The Survival of LISP

 

As a programming language, LISP is characterized by the following ideas:

1. Computing with symbolic expressions rather than numbers.
2. Representation of symbolic expressions and other information by list structure in computer memory.
3. Representation of information on paper, from keyboards and in other external media mostly by multi-level lists and sometimes by S-expressions. It has been important that any kind of data can be represented by a single general type.
4. A small set of selector and constructor operations expressed as functions, i.e. car, cdr and cons.
5. Composition of functions as a tool for forming more complex functions.
6. The use of conditional expressions for getting branching into function definitions.
7. The recursive use of conditional expressions as a sufficient tool for building computable functions.
8. The use of -expressions for naming functions.
9. The storage of information on the property lists of atoms.
10. The representation of LISP programs as LISP data that can be manipulated by object programs. This has prevented the separation between system programmers and application programmers. Everyone can ``improve'' his LISP, and many of these ``improvements'' have developed into improvements to the language.
11. The conditional expression interpretation of Boolean connectives.
12. The LISP function eval that serves both as a formal definition of the language and as an interpreter.
13. Garbage collection as the means of erasure.
14. Minimal requirements for declarations so that LISP statements can be executed in an on-line environment without preliminaries.
15. LISP statements as a command language in an on-line environment.

Of course, the above doesn't mention features that LISP has in common with most programming languages in its ``program feature''.

All these features have remained viable and the combination must be some kind of approximate local optimum in the space of programming languages, because LISP has survived several attempts to replace it, some rather determined. It may be worthwhile to review a few of these and guess why they didn't make it.

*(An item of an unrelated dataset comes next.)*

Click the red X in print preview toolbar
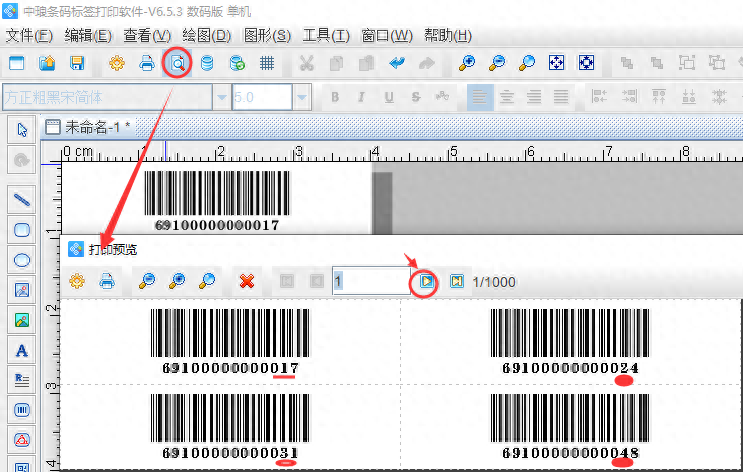The height and width of the screenshot is (472, 743). click(x=246, y=282)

1. SLIP included list processing in Fortran. It used bidirectional lists and didn't allow recursive functions or conditional expressions. The bidirectional lists offered advantages in only a few applications but otherwise took up space and time. It didn't encourage on-line use, since Fortran doesn't.
2. Formac was another Fortran based language that was pushed for a while by part of IBM. It was dedicated to manipulating a class of algebraic formulas written in Fortran style and was also oriented to batch processing.
3. Formula Algol was dedicated to the linguistic pun that the elementary operations can be regarded as operating on numbers or on formulas. The idea was that if a variable x has no value, then operations on expressions involving x must be regarded as operating on the formula. A few programs could be written, but the pun proved an inadequate basis for substantial programs.
4. One of the more interesting rivals to LISP is (or was) POP-2. It has everything that LISP has except that its statements are written in an Algol-like form and don't have any list structure internal form. Thus POP-2 programs can produce other POP-2 programs only as character strings. This makes a much sharper distinction between system programmers and application programmers than in LISP. In LISP, for example, anyone can make his own fancy macro recognizer and expander.
5. Microplanner is an attempt to make a higher level general purpose language than LISP. The higher level involves both data (pattern matching) and control (goal seeking and failure mechanisms). Unfortunately, both proved inadequately general, and programmers were forced to very elaborate constructions, to new languages like CONNIVER with even more elaborate control features, and eventually many went back to LISP.

   One generic trouble seems to be that no-one adequately understands pattern directed computation which always works very nicely on simple examples, but which leads to over complicated systems when generalized. We can see this in LISP in certain macro expansion systems like that of the LISP machine [WM78].

6. I should mention Prolog, but I don't understand it well enough to comment.